Quiet modern academic meeting room at dawn, with a long wooden table, books, notebooks, and an open laptop lit by soft morning light from large windows.

After the Reaction Phase: AI Governance in Education

AI, Education, and the Return to Professional Judgment

There is a particular moment that arrives after every major technological shift.

Not the moment of excitement.
Not the moment of fear.
But the quieter moment after both have burned through their energy.

That is where we are now with AI.

The tools are here. They are powerful. They are improving fast. Most tertiary organisations are already using them in some form — often unevenly, often quietly, sometimes without a shared language for what is happening. What’s missing is not adoption. It’s coherence.

The real question for education in 2026 is not whether AI should be used, but how judgment, standards, and professional authority are preserved — and strengthened — in its presence.

● TASKS TO COMPLETE
**1)** In the passage on AI governance in education, what does it say is missing for tertiary organisations, rather than adoption?
**2)** Reproduce word for word the passage on AI governance in education from "After the Reaction" to "moment of fear.".
The material that comes next is from a separate source.

● DATA PROVIDED
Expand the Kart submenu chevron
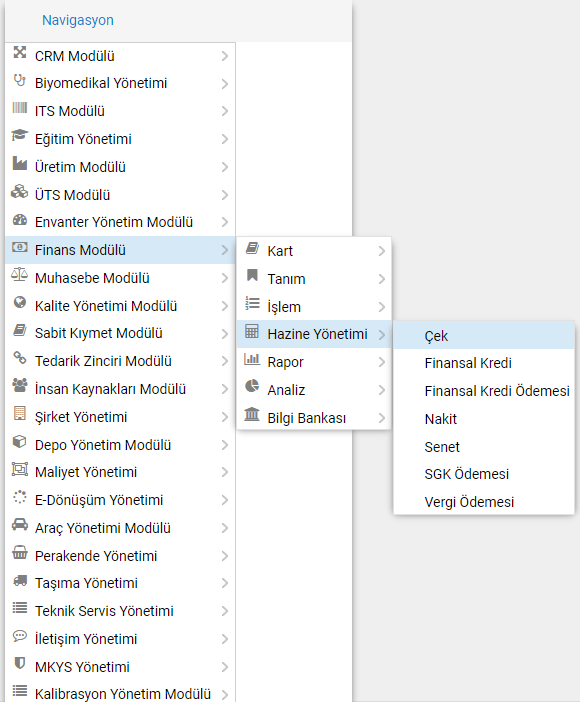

● SOLUTIONS
**1)** Coherence.

**2)**
After the Reaction Phase: AI Governance in Education

AI, Education, and the Return to Professional Judgment

There is a particular moment that arrives after every major technological shift.

Not the moment of excitement.
Not the moment of fear.